Collinsworth (for example), on the heavy pressures of being a high-profile football mercenary: "I feel like I'm stealing from the Bengals. I've played football all my life for nothing and now they're paying me to do it. The money they pay me to play this game, it's just incredible."
Collinsworth on the Bengals' emergence as a force in the NFL: "The writers keep asking us, 'Are you thinking about the playoffs?' They expect us to say things like, 'This is a tough league,' and 'It's a long season,' but when they ask me I tell 'em, 'Go ahead and make reservations for Detroit. We'll be there in January.' The fans are loving it. It's been about six years since we started like this, and everybody wants to go to the Super Bowl. I'm worried about finding enough tickets. I've got relatives in this area. I discover a new one every day."
Collinsworth on being a Collinsworth, born the first son of a high school administrator in Dayton, raised in Mims, Fla. (pop. 8,309): "My parents named me C-r-i-s because they didn't want to spell it like everybody else, with an 'h.' Actually, Cris is my middle name. Anthony Cris Collinsworth. They were going to call me Cris Anthony, but it sounded too much like chrysanthemum."
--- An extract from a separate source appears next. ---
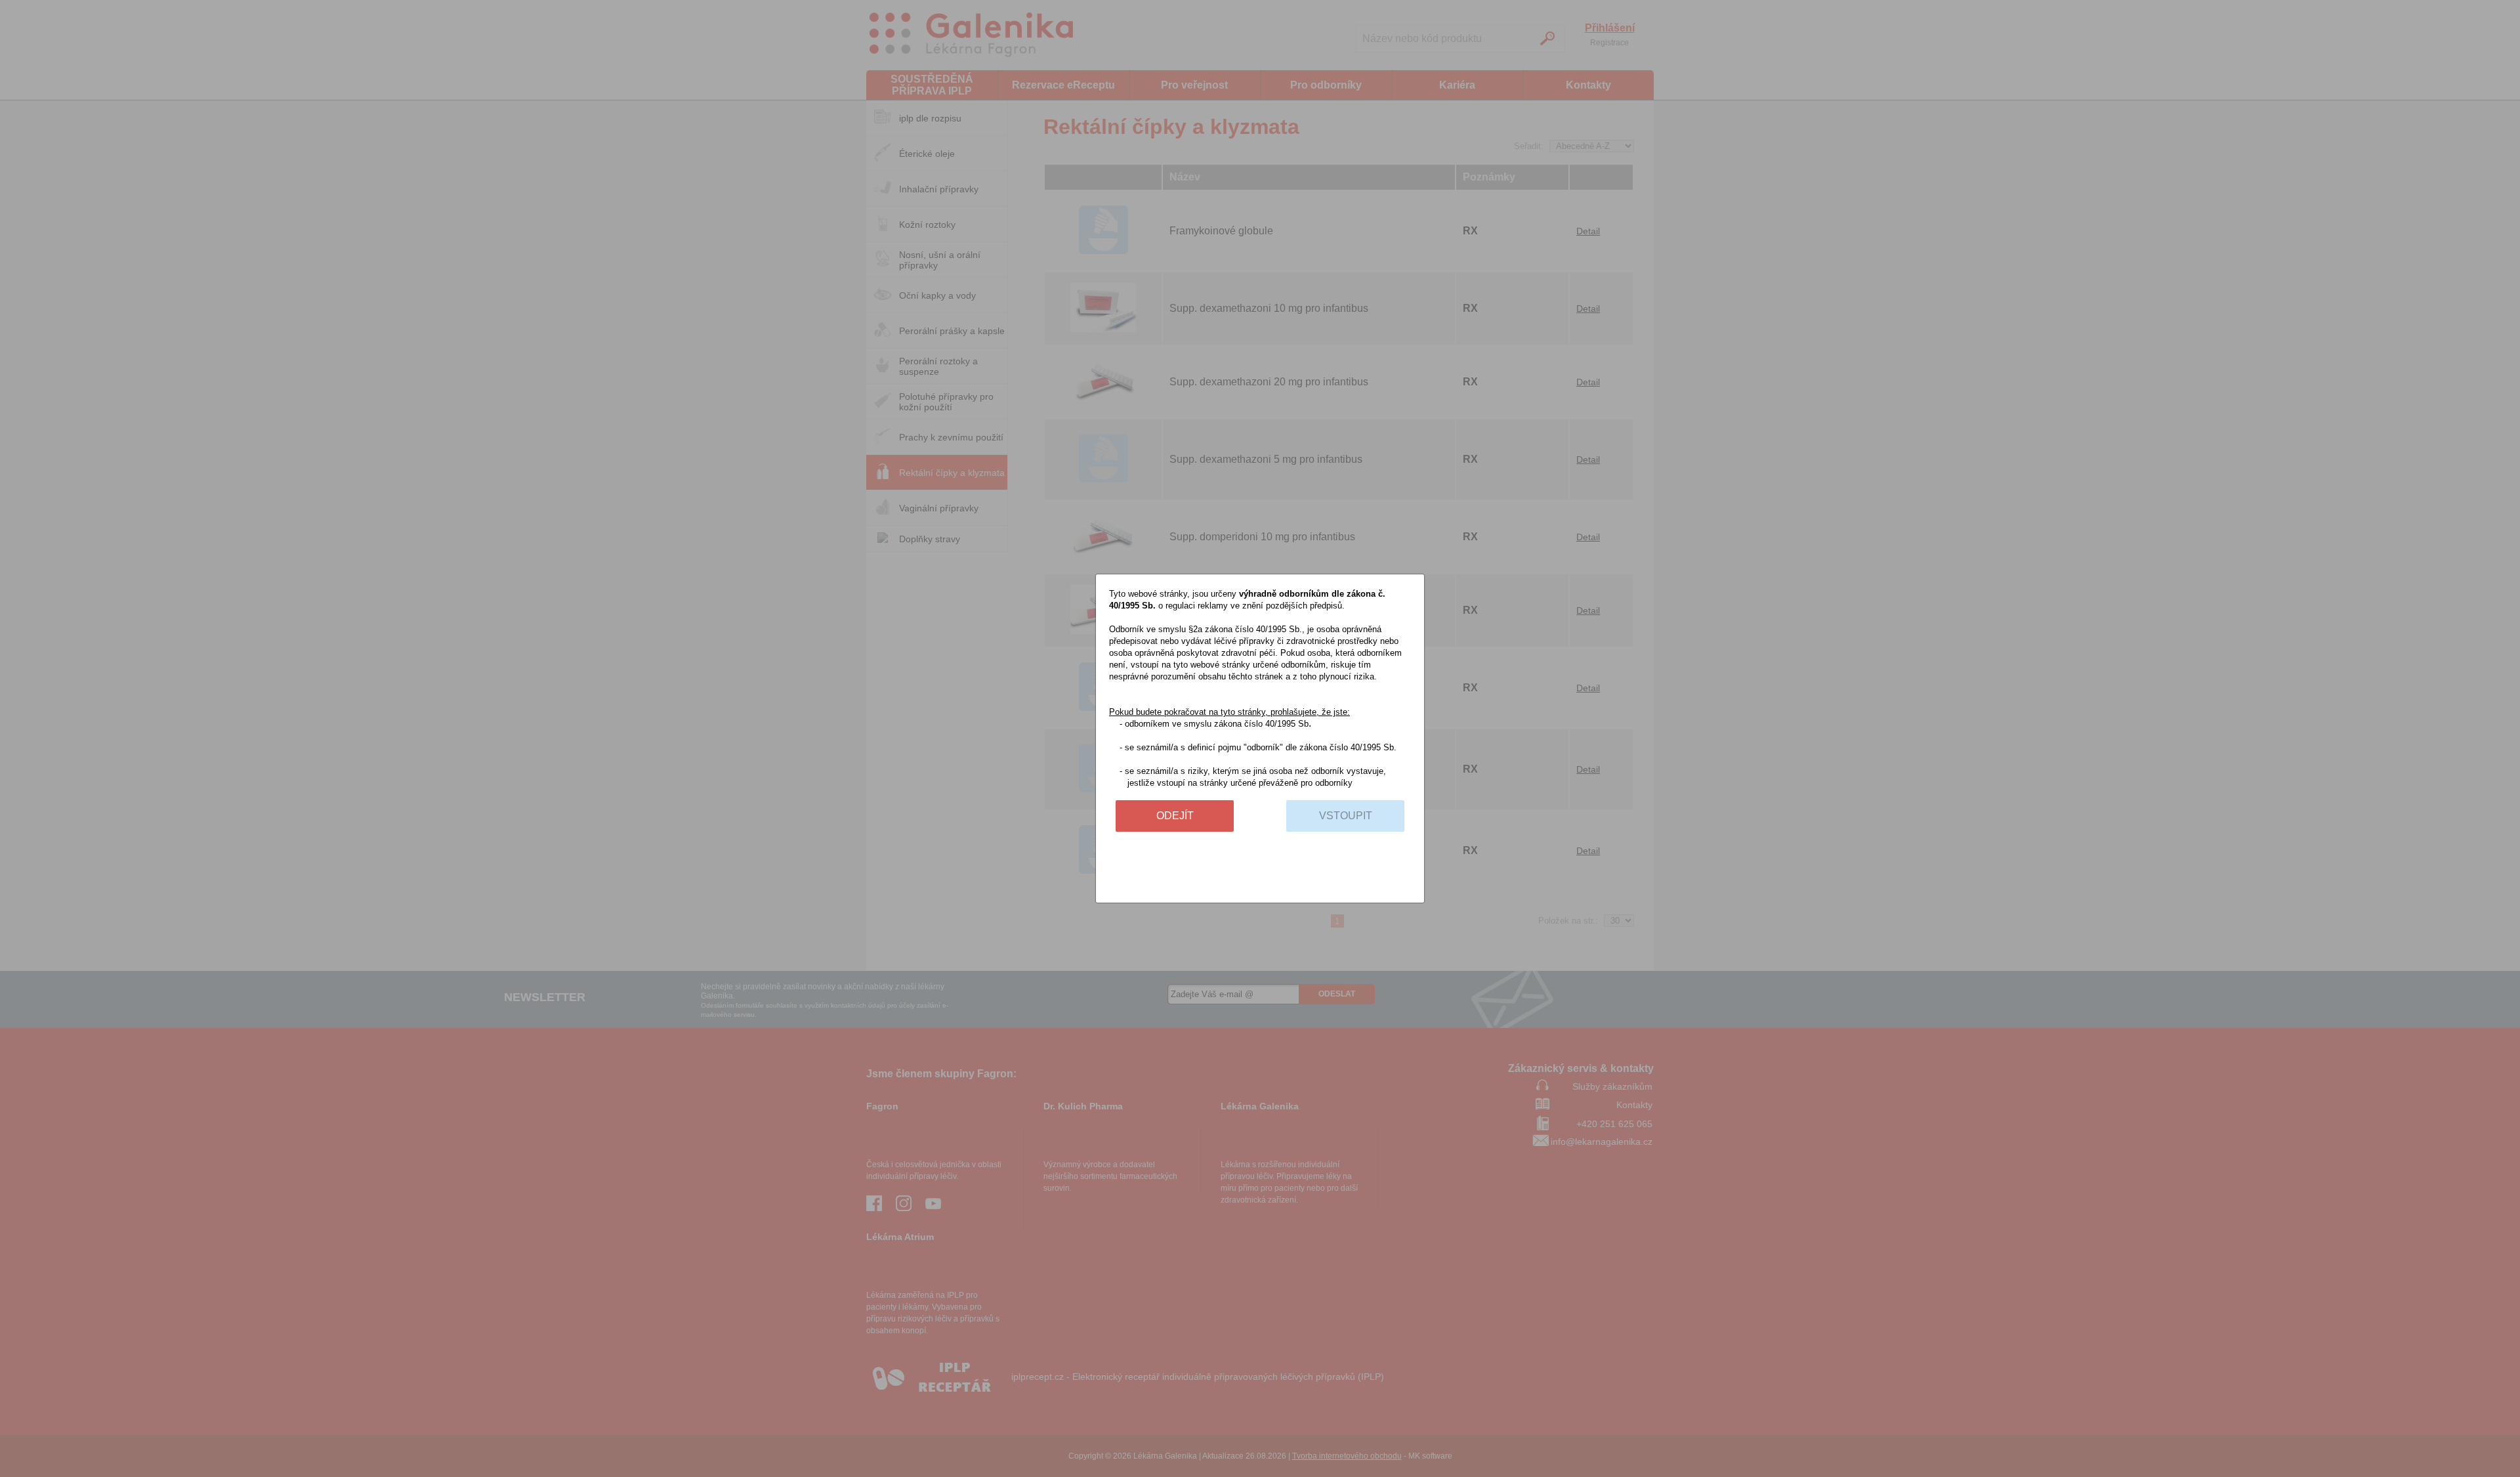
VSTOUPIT (1345, 815)
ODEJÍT (1175, 815)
Collinsworth on his father, Abe, now assistant school superintendent in Brevard County, Fla.: "His full name is Abraham Lincoln Collinsworth. He was a great basketball player in high school, and people say when he went on to play at Kentucky in the '50s, the fans used to come out just to watch him dunk the ball in warmups. He still likes to put on a show. He's got a big ol' potbelly and he goes out and puts 'em in two-handed from 40 feet. He does all this fancy stuff, dribbling the ball behind his back and everything. He saw the Globetrotters as a kid and he went right home and started spinning the ball on his finger."
Collinsworth on his mother, Donetta, Abe's college sweetheart: "When I was in the third grade, I outran everybody in the class and won a medal. When I came home, I told Mom what a fast dude I was. She said, 'Don't brag.' I said, 'But it's true.' She said, 'O.K., come with me,' and she took me outside the house and had Dad pace off a 50-yard strip. Fifty yards is about as long as Mims itself, and she was gonna race me. I was laughing. 'C'mon, Mom, get serious.' She beat me three straight. I swear. You don't mess around with Mom."